Tariffs and their impact on British Overseas Territories

This year, the United States of America (USA) imposed a number of tariffs, impacting international trade and economies of all sizes, causing consequences beyond its borders. Britain’s Overseas Territories, particularly those in the Caribbean and South Atlantic.

NEWS FROM THE OVERSEAS TERRITORIESRESEARCH

Alice Choi

11/7/20254 min read

This year, the United States of America (USA) imposed a number of tariffs, impacting international trade and economies of all sizes, causing consequences beyond its borders. Britain’s Overseas Territories, particularly those in the Caribbean and South Atlantic. These islands, which rely heavily on trade with the USA, are currently facing the effect of tariffs, highlighting their economic vulnerability

Bermuda
Bermuda, with a trade deficit of 48.6 million in 2025, heavily relies on the USA as its largest trading partner. The territory’s trade is dominated by services, especially in reinsurance, which accounts for 97.4% of Bermuda’s exports into the USA. The 10% tariff increase imposed by the USA has raised concerns in local officials, including Premier David Burt, pointing out that although the direct impact may be small, the higher cost of global supply chains may result in higher pricing for consumers. This situation has resulted in high shipping costs and potential disruptions in logistics, particularly affecting goods imported from the USA, thereby stringing along local businesses and consumers.

Cayman Islands

With 94% of exports and 71.9% of imports originating from the USA in 2024 and an 82.1 million trade deficit. This dependency makes the territory even more vulnerable. Tariffs on sourced parts, which are frequently shipped through the US even if they originate in Europe, are causing local businesses to struggle. Some are diversifying their supply chains to adjust, but the increased cost is a major concern. A survey conducted by The Cayman Compass revealed that spending on food and drinks has doubled since 2015. 25% tariffs on steel and aluminium are also putting pressure on the construction sector, exacerbating the housing crisis. One company reported a 50% rise in aluminium raising costs from its subcontractors. Nearly everything we import to resell is impacted, according to the Cayman Islands Chamber of Commerce. Even goods from Europe and Jamaica are becoming more expensive.

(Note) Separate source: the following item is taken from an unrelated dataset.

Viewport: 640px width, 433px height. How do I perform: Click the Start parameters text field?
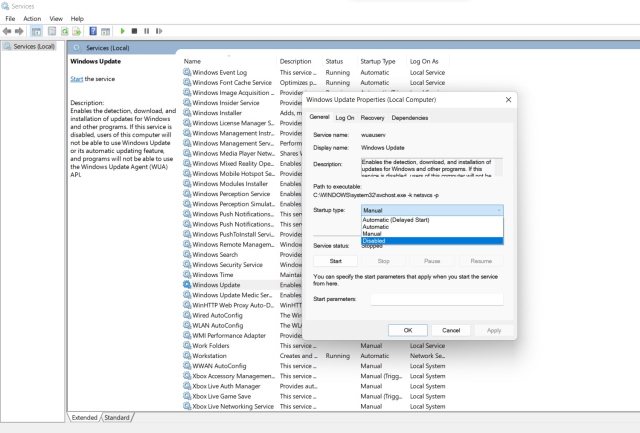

With tourism accounting for 40% of employment and 35% of GDP, any reduction in US consumer spending is expected to reduce tourist arrivals, which would further affect the economy.

British Virgin Islands
Similar difficulties affect the British Virgin Islands (BVI), whose biggest import partner is the USA. Due to the territory’s heavy reliance on the US as a transportation route for goods from other countries, shipping delays and higher pricings are common. Almost half of the respondents surveyed reported experiencing the effects of the tariffs as the cost of living rises. The BVI postal services even temporarily suspended parcel shipments to the USA following a new executive order eliminating duty-free exemptions for international parcels.

Anguilla and Montserrat

Anguilla and Montserrat, despite having lower trade volumes, face significant impact. Anguilla, as a net importer of US goods, is struggling with higher costs for essential products. Montserrat, with 67.02% of its imports coming from the USA in 2022, faces similar challenges. Premier Meade has explored alternative sourcing options, meeting with a diplomatic envoy from the Dominican Republic.

Turks and Caicos Islands

With a 59 million trade deficit with the USA, the Turks and Caicos Islands (TCI) are also feeling the effects of the tariffs. Due to logistical efficiencies, shipments are frequently routed through the USA, paying tariffs along the way, which is why the 10% import tariffs are driving up import prices. However, a potential longer-term effect is a reduction in US tourism, which is the backbone of TCI’s economy. Fewer Americans may travel if US tariffs and overall economic uncertainties reduce personal spending, which would hurt TCI.

Falkland Islands

The Falkland Islands are a special case. The USA levied 42% tariffs, one of the highest tariffs on any nation or dependent territory. This decision sent shockwaves throughout the Falklands, an island whose economy is heavily dependent on fishing, which generates 64% of its GDP. Liberal Democrat Ed Davey urged the UK Prime Minister to meet with Governor Alison Blake to discuss the impact on tariffs and ensure the territory’s interests were included in trade talks between the UK and USA (UK-US Economic Prosperity Deal). In May the UK-US Economic Prosperity Deal was announced, which contained a clause stating that the USA would consider reducing tariffs for UK territories, including the Falklands. Finally, in August, a revised tariff system was announced, lowering the rate to 10% for the Falklands, with the effect taking effect on 7 August.

Although the Falklands tariff reduction provides some relief, the broad impact of USA’s trade policies on British Overseas Territories remains a significant concern. It is clear there is heavy reliance on the US for trade, combined with their limited economic diversification, makes them vulnerable to external events. To mitigate these effects, the UK Government could assist Overseas Territories by fostering business links and trade relationships with UK services to reduce import and export prices. Additionally, Overseas Territories should be included within any other trade agreements the UK makes with other countries and entities, such as the EU.

These approaches would not only enhance economic stability but also reduce its dependency on the USA, promoting a long term growth of these territories. Continued local governments and international partners will be crucial in ensuring that the British Overseas Territories can mitigate the challenges presented by global trade.